Color Me Pretty by B. Celeste
A plumeof cigarette smoke was the only indication that I wasn’t alone in the brisk night, shadowed by the few lights in the alleyway. I wasn’t walking away from the thrumming music because of the overwhelming scene inside the normally barren warehouse, I was doing it for the man I’d seen sneak out the emergency exit. He looked more uncomfortable than I did, suffocating in dark dress clothes and putting on a good face to appease the people for the sake of his best friend.
Pushing myself off the brick wall that vibrated my chest with every pump of the slow bass, I found myself drawn to the smell of tobacco, my nude heels clicking over the cracked pavement until my eyes were welcomed by expensive polished Tom Ford dress shoes and pressed dress slacks, perfectly tailored to the tall six-five figure encompassed by them, until my gaze drifted over the tight white silk pulled over taut muscles and olive skin with the sleeves rolled up to his elbows, showcasing bulging veins in his forearms, despite it being forty degrees tonight.

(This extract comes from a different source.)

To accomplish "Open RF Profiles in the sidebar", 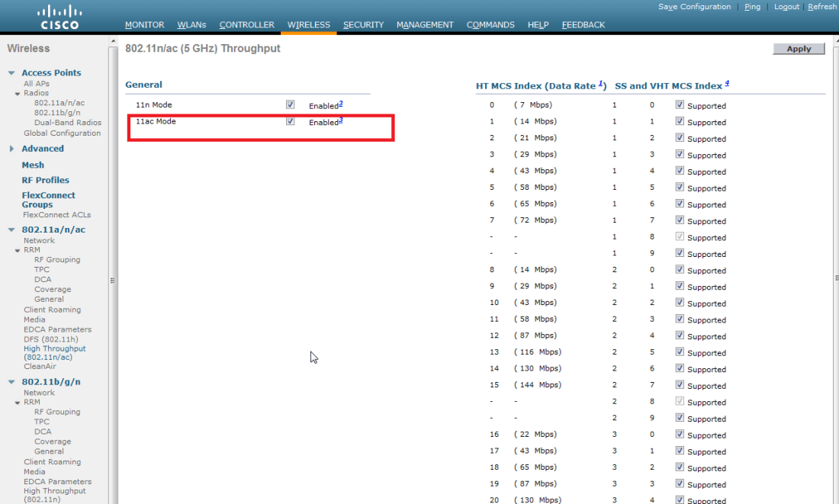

I knew the brand of the shoes he wore because I’d once used them to stand on during a dance very similar to the one we walked out on only moments ago. My feet were too tiny to keep up with the slow melody that he set for us at the time. Stand on my feet, little Della. I knew they must have been expensive because the blonde woman who’d been wrapped around his arm that night had all but gasped at me using them as a platform. I didn’t like her because she smelled too much like alcohol and something strong and floral that made my eyes itch. More than that, my dislike stemmed from her taking up all his time and attention if I wasn’t plastered on his feet.
But Theodore West and I danced like that, my tiny feet on his large shoes as he took lead, for as long as I wanted, which was much longer than a man like Theo would typically grant anybody. Even the blonde. Perhaps the kindness he offered me then was why I followed him into the dark, letting the secondhand smoke absorb into my lungs with every inhale I forced myself to take.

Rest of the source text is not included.